As for the second problem, those countries which have actively participated in the war against Japan will have the major responsibility for carrying through whatever policies are adopted. Consequently, those countries, rather than all the United Nations at war [Page 1280] with Japan, should determine the basic policies and procedures to be followed subsequent to Japan’s unconditional surrender. Up to the present time, military and naval operations in the Pacific Theater have been carried on almost entirely by the United States so that this Government has a primary responsibility to formulate, at the earliest possible date, the basic policies and procedures which it believes should be followed in connection with Japan’s unconditional surrender.

When this Government has determined its own policy, probably the most desirable way to reach an agreement on these matters with the other United Nations would be for the United States to present its views to the United Kingdom and China, and the Soviet Union, if it has entered the war against Japan. After a preliminary exchange of views among themselves on these matters, these countries might invite the other United Nations which have actively participated in the war against Japan also to express their views, in order to obtain the largest possible measure of agreement. After receiving their suggestions, the leading powers should formulate definitively the documents containing the basic policies and procedures and transmit these documents to the other United Nations which have actively participated in the war against Japan.

6. What Nations Should Discharge the Responsibilities and Exercise the Powers Resulting from the Unconditional Surrender of Japan?

Many of the United Nations at war with Japan will be unable to participate in combat operations against the homeland of Japan or to discharge the responsibilities arising from this unconditional surrender, such as the responsibilities connected with the military government of Japan. The Department of State has recommended that:

With the completion of military operations and after the unconditional surrender of Japan, there should be, so far as practicable, allied representation by those countries which have actively participated in the war against Japan in the army of occupation and in military government. (Japan: Occupation and Military Government: Composition of Forces to Occupy Japan—PWC–111.)

If such a policy is adopted, it is impossible to determine at the moment just what countries would be affected, but it is reasonable to assume that at least the United States, the United Kingdom, and China would be considered as having actively participated in the war against Japan. Other countries which so far are in a position to make a similar claim include Australia, New Zealand, Canada, the Netherlands and the Philippines. Additional countries having territories in the Far East which so far have not participated in the war [Page 1281] against Japan, may at a subsequent date do so and thereby establish a claim for representation.

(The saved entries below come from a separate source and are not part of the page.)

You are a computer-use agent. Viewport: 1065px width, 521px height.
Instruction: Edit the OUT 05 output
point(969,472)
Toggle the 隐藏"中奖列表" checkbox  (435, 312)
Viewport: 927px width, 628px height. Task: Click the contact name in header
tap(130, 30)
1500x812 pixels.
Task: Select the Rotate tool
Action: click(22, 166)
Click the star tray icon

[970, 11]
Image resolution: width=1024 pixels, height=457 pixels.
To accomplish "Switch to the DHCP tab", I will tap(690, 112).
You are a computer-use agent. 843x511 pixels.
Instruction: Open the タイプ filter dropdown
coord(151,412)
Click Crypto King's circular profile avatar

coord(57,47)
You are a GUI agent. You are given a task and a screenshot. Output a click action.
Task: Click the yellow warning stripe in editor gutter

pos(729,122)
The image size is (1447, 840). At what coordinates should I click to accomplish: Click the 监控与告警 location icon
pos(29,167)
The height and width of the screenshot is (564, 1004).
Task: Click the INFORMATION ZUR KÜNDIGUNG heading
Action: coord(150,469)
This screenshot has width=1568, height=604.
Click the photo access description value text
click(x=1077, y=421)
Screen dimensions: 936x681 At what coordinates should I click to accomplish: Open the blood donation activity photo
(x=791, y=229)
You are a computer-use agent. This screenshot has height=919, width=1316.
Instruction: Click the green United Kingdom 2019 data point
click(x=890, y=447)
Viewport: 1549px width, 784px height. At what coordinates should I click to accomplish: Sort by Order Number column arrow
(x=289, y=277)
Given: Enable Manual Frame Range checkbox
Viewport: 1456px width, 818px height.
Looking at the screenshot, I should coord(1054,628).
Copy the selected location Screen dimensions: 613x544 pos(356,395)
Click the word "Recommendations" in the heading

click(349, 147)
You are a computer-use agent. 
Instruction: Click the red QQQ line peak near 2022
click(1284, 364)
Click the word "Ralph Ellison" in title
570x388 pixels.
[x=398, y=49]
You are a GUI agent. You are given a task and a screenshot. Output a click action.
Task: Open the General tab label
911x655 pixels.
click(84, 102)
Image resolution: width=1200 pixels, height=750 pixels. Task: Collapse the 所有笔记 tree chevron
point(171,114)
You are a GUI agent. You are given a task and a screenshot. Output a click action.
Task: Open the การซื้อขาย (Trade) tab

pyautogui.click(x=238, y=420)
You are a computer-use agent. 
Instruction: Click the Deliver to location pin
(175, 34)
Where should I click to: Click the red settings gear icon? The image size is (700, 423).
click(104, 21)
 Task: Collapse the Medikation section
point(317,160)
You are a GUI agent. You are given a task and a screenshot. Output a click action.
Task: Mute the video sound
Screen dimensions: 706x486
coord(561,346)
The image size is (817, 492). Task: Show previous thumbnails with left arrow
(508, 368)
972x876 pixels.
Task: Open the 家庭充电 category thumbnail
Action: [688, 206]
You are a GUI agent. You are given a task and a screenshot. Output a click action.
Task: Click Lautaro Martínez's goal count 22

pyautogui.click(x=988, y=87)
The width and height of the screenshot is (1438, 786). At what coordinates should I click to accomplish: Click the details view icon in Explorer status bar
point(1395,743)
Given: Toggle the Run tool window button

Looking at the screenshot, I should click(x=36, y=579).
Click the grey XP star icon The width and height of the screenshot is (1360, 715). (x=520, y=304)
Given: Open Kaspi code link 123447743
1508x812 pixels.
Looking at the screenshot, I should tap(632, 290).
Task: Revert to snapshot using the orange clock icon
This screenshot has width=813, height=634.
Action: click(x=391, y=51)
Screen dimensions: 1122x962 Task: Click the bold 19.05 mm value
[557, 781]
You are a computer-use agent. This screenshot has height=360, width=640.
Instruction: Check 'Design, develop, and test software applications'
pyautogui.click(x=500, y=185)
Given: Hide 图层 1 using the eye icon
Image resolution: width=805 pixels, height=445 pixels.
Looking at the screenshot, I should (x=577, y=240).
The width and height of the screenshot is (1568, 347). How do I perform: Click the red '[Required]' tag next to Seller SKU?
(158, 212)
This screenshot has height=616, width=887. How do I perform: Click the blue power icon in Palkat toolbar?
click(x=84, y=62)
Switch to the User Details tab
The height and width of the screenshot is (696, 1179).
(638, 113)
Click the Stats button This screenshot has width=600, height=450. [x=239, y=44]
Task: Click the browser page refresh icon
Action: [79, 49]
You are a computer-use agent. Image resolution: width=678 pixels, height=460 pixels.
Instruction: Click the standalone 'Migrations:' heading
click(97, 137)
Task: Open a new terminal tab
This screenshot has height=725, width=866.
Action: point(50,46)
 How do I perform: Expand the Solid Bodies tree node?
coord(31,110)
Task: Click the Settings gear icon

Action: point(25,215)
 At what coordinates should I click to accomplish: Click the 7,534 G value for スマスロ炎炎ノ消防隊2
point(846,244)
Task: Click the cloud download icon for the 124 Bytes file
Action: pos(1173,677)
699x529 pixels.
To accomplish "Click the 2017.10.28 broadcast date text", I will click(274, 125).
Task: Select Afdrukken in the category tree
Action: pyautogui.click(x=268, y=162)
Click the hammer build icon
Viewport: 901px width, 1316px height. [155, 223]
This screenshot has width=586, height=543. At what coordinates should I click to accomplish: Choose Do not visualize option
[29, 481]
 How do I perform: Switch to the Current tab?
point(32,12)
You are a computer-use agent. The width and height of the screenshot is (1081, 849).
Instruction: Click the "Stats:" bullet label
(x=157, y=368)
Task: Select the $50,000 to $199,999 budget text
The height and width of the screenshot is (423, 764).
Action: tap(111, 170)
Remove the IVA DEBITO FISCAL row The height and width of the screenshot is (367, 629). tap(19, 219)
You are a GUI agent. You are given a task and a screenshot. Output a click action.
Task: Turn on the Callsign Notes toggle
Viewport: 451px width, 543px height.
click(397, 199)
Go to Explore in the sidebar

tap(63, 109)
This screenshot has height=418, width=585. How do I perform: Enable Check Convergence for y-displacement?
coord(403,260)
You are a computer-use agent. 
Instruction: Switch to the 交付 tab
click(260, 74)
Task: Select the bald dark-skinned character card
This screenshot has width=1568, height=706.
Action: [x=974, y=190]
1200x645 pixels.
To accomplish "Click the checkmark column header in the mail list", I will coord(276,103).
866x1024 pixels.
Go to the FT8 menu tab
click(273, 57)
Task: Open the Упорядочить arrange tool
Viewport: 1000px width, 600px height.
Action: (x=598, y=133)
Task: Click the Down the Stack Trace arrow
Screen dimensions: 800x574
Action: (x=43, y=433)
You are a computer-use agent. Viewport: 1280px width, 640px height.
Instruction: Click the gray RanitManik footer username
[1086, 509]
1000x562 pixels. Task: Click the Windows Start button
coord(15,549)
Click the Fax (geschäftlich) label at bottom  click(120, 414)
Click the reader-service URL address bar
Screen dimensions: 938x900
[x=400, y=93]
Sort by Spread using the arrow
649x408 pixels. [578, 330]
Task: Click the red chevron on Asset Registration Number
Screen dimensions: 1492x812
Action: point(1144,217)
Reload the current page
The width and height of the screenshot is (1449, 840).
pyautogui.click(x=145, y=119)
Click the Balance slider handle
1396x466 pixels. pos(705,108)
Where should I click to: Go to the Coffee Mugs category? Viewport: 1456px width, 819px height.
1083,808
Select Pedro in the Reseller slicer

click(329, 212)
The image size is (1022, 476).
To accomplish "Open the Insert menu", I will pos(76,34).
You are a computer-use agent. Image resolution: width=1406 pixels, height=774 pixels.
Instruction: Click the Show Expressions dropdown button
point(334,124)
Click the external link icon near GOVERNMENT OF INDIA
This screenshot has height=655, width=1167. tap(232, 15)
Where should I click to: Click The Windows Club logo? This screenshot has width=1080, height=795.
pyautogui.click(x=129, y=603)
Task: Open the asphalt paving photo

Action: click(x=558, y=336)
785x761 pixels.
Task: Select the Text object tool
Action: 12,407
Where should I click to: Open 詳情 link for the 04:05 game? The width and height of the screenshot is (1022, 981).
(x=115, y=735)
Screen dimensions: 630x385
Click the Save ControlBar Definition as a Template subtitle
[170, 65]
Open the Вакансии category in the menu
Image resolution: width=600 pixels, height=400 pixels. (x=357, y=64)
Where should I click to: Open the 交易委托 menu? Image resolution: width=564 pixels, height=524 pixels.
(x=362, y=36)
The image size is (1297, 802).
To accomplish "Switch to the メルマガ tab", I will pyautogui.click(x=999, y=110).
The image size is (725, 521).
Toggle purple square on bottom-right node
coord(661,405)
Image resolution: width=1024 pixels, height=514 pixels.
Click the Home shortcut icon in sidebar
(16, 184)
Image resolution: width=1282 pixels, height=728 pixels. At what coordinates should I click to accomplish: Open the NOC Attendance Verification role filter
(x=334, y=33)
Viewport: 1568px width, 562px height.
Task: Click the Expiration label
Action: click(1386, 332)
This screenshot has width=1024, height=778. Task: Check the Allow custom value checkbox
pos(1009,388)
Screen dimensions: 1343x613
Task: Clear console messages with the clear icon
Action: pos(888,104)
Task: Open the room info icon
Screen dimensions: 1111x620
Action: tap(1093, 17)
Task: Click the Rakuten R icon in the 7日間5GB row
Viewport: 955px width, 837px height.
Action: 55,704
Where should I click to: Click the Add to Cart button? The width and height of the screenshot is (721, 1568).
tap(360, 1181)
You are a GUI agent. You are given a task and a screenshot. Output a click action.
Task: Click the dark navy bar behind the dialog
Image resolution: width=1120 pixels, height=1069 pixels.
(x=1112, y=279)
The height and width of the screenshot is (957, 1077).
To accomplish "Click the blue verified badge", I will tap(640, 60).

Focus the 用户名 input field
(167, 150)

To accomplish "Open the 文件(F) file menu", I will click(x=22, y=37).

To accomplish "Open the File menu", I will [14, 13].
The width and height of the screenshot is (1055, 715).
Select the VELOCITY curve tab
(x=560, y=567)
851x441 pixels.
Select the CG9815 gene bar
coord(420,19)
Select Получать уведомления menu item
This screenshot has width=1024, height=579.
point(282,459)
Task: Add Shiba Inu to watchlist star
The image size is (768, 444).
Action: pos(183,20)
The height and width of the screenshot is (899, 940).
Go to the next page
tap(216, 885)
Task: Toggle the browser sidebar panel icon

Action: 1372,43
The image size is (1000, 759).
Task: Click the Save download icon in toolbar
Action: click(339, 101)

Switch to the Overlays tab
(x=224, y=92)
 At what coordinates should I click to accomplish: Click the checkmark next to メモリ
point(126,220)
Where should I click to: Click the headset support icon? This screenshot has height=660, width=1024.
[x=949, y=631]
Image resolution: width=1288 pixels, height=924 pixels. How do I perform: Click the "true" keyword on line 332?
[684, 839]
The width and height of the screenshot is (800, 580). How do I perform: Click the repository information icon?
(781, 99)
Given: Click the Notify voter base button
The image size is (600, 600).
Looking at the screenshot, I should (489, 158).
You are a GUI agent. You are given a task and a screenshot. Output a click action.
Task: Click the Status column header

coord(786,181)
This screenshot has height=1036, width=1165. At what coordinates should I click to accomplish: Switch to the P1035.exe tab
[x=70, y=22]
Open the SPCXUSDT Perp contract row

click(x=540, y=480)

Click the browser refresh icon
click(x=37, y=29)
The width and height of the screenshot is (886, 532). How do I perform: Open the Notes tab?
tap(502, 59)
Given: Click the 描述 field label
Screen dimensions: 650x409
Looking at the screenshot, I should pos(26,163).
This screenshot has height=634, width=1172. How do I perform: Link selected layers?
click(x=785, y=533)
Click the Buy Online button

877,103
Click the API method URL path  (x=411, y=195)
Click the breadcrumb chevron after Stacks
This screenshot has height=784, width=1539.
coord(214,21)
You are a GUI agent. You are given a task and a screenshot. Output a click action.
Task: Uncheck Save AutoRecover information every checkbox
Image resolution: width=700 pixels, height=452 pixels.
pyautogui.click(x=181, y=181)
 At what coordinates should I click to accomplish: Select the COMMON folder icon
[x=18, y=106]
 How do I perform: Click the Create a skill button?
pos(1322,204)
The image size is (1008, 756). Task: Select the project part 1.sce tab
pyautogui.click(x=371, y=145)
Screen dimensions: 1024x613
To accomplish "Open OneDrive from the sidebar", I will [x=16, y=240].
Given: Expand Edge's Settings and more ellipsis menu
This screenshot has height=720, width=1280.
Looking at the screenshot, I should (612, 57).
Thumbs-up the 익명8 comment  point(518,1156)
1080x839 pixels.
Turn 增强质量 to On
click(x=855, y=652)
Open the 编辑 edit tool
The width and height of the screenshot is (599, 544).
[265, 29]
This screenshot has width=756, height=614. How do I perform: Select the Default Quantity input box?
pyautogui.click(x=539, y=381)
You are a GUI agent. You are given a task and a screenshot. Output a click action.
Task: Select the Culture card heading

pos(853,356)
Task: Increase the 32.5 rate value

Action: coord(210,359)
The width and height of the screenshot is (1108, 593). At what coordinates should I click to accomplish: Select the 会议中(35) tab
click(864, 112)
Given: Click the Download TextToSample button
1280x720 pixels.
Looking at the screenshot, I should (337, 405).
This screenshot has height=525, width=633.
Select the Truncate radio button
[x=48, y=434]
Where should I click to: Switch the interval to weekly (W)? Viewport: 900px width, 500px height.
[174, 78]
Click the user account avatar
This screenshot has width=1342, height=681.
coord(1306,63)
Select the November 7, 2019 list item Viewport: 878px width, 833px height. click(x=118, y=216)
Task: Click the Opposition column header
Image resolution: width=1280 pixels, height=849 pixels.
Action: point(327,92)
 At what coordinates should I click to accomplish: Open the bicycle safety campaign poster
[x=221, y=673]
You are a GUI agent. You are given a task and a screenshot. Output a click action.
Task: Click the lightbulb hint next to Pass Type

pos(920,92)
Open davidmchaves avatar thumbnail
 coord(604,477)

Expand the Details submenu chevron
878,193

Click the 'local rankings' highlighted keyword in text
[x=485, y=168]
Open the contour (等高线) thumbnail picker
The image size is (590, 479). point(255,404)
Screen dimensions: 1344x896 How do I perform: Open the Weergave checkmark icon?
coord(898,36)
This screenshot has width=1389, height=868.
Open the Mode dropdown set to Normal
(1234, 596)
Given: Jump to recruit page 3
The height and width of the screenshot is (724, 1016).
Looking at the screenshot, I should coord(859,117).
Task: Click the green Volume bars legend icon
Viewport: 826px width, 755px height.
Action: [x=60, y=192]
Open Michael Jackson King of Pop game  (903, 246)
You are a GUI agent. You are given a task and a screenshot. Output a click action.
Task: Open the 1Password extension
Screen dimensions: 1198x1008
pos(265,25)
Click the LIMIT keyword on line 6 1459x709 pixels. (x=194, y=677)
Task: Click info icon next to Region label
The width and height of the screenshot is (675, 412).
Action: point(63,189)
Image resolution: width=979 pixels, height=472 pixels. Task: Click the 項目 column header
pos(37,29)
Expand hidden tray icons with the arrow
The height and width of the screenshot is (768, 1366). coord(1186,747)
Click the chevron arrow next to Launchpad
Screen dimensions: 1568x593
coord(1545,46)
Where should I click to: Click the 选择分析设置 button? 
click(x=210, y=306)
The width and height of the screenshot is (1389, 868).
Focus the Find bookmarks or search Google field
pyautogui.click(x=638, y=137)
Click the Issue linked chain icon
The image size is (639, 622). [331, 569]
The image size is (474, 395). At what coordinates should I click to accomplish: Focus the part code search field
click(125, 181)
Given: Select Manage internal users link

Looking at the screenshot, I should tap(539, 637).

To be consistent with the recommendation of the Department just cited, the responsibilities resulting from unconditional surrender should be discharged, and the powers should be exercised primarily by the United States, China and the United Kingdom, and the Soviet Union, if it has entered the war against Japan, with the assistance of those United Nations which have actively participated in the war against Japan.

7. Extent of Authority to be Exercised

The Department of State has recommended the military occupation of Japan, and that adequate forces be available.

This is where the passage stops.